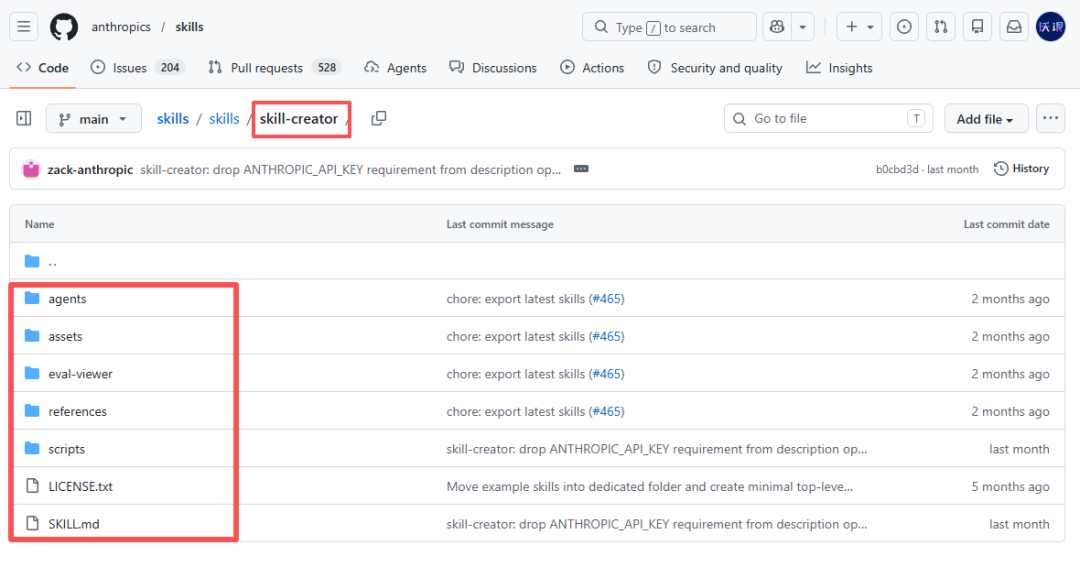Screen dimensions: 1080x567
Task: Open the Insights tab
Action: tap(839, 68)
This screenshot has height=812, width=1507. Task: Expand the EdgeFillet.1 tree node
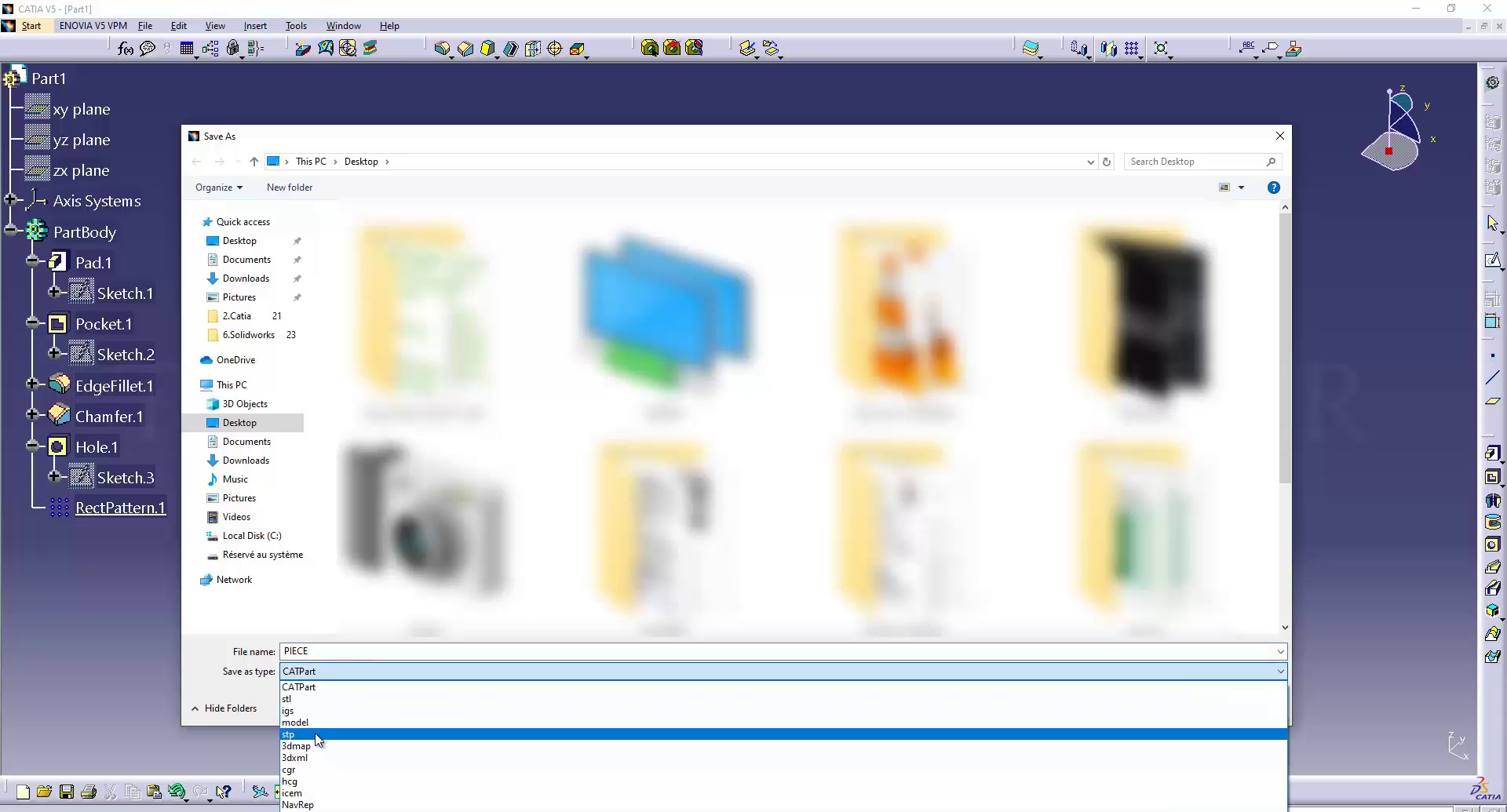point(32,384)
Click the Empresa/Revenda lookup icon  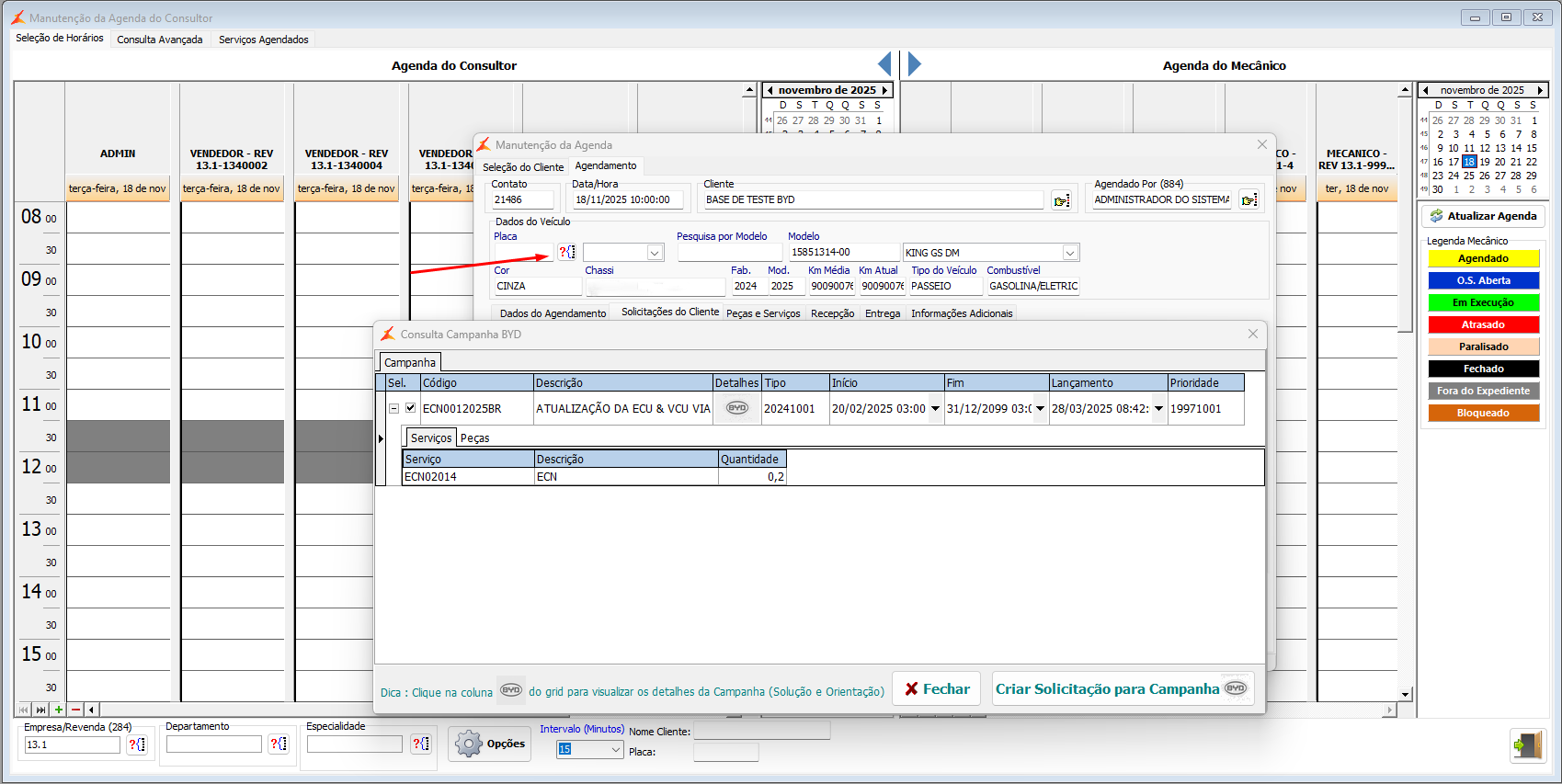point(137,744)
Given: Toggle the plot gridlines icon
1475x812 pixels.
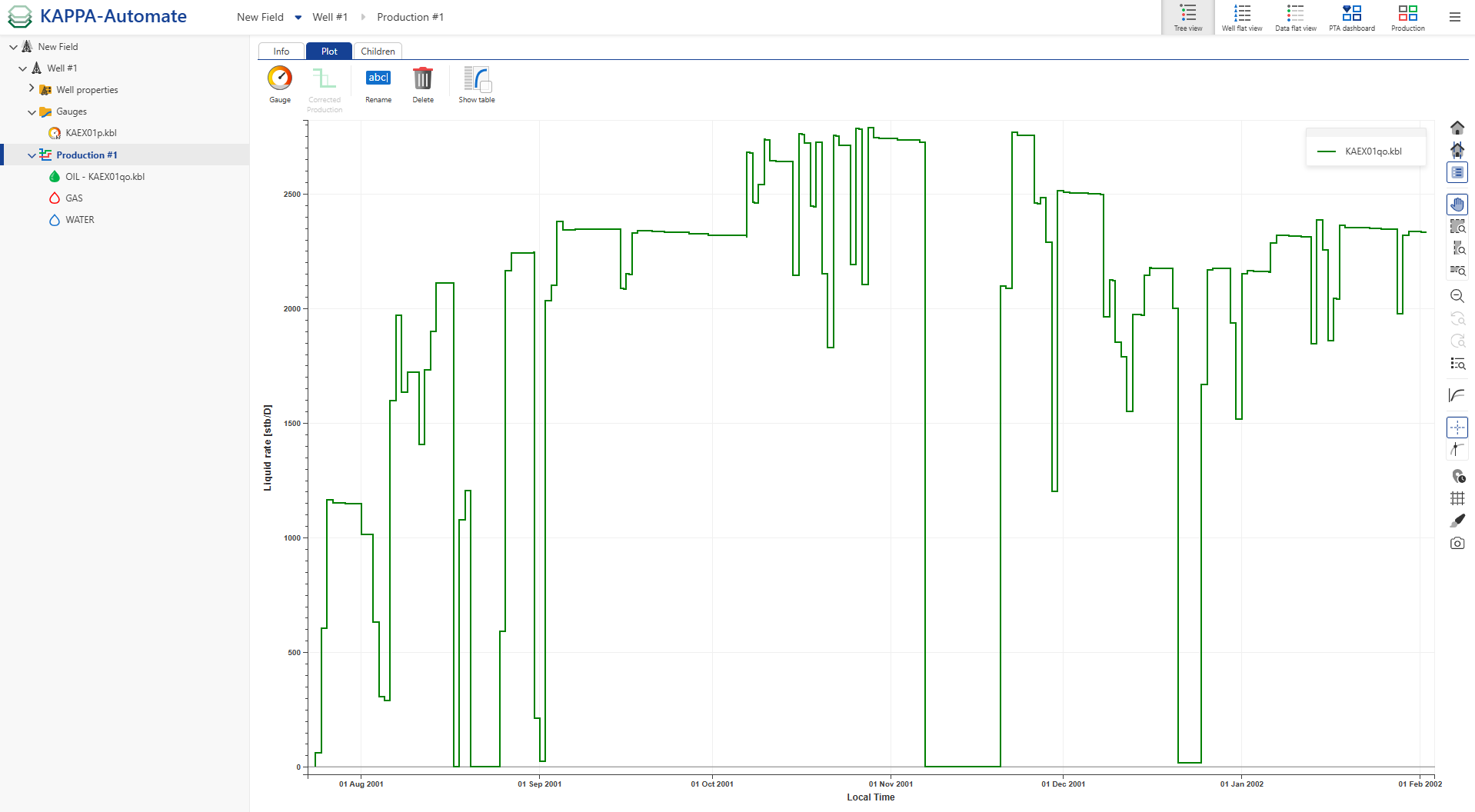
= = = = =
> _EXERCISE BRIEF_:
Starting at the line that holds "Given: Toggle the plot gridlines icon", copy each line exactly through the end of the material above, keeping both ends and dropping the pictures.

> _RESPONSE AREA_:
Given: Toggle the plot gridlines icon
1475x812 pixels.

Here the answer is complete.